#### WHAT YOU ARE ASKED TO DO
Copy out, precisely as given, the lines from the line with "This screenshot has width=1456, height=819." to the end of the entries that follow.

□ □ □

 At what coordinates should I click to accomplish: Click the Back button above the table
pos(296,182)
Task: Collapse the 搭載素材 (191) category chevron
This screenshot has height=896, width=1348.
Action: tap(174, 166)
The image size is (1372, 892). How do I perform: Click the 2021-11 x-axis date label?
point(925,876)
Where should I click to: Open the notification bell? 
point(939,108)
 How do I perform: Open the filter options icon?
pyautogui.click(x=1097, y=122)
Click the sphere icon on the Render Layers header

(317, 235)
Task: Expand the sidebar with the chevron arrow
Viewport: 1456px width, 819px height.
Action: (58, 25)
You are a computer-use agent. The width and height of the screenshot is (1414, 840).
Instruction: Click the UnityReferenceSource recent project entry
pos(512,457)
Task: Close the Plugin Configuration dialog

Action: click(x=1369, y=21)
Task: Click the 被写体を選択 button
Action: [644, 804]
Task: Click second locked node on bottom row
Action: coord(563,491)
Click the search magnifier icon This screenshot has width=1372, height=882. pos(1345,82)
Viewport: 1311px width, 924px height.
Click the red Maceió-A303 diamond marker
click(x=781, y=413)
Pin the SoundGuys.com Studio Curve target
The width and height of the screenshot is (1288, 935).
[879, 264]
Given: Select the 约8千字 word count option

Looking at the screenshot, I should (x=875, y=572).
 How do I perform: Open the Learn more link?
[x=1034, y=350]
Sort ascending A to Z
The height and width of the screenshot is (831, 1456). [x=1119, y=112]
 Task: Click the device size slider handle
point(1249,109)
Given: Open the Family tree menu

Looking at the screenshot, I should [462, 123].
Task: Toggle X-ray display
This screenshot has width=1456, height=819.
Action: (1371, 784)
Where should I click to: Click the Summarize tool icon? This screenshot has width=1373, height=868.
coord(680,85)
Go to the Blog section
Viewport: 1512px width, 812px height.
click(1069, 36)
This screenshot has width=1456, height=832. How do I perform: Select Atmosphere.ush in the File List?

□ □ □

#### THE ANSWER
This screenshot has width=1456, height=819.
Action: (1371, 784)
Where should I click to: Click the Summarize tool icon? This screenshot has width=1373, height=868.
coord(680,85)
Go to the Blog section
Viewport: 1512px width, 812px height.
click(1069, 36)
This screenshot has width=1456, height=832. How do I perform: Select Atmosphere.ush in the File List?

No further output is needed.